Protein evolution is constrained by folding efficiency ("foldability") and the implicit threat of toxic misfolding. A model is provided by proinsulin, whose misfolding is associated with beta-cell dysfunction and diabetes mellitus. An insulin analogue containing a subtle core substitution (Leu(A16) --> Val) is biologically active, and its crystal structure recapitulates that of the wild-type protein. As a seeming paradox, however, Val(A16) blocks both insulin chain combination and the in vitro refolding of proinsulin. Disulfide pairing in mammalian cell culture is likewise inefficient, leading to misfolding, endoplasmic reticular stress, and proteosome-mediated degradation.

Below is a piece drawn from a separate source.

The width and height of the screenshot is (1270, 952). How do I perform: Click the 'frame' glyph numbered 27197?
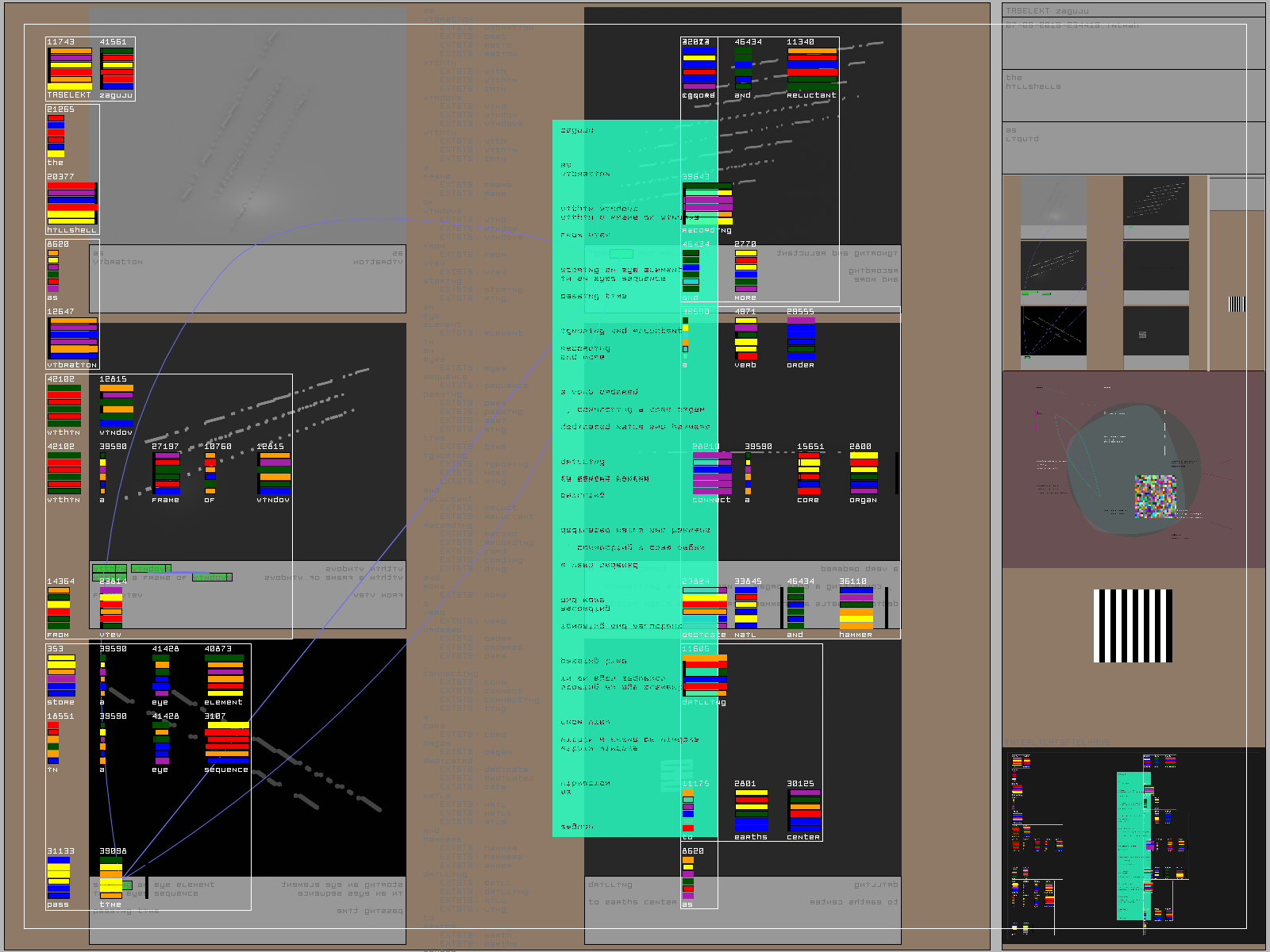pyautogui.click(x=167, y=474)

Val(A16) destabilizes the native state and so presumably perturbs a partial fold that directs initial disulfide pairing. Substitutions elsewhere in the core similarly destabilize the native state but, unlike Val(A16), preserve folding efficiency. We propose that Leu(A16) stabilizes nonlocal interactions between nascent alpha-helices in the A- and B-domains to facilitate initial pairing of Cys(A20) and Cys(B19), thus surmounting their wide separation in sequence. Although Val(A16) is likely to destabilize this proto-core, its structural effects are mitigated once folding is achieved. Classical studies of insulin chain combination in vitro have illuminated the impact of off-pathway reactions on the efficiency of native disulfide pairing. The capability of a polypeptide sequence to fold within the endoplasmic reticulum may likewise be influenced by kinetic or thermodynamic partitioning among on- and off-pathway disulfide intermediates. The properties of [Val(A16)]insulin and [Val(A16)]proinsulin demonstrate that essential contributions of conserved residues to folding may be inapparent once the native state is achieved.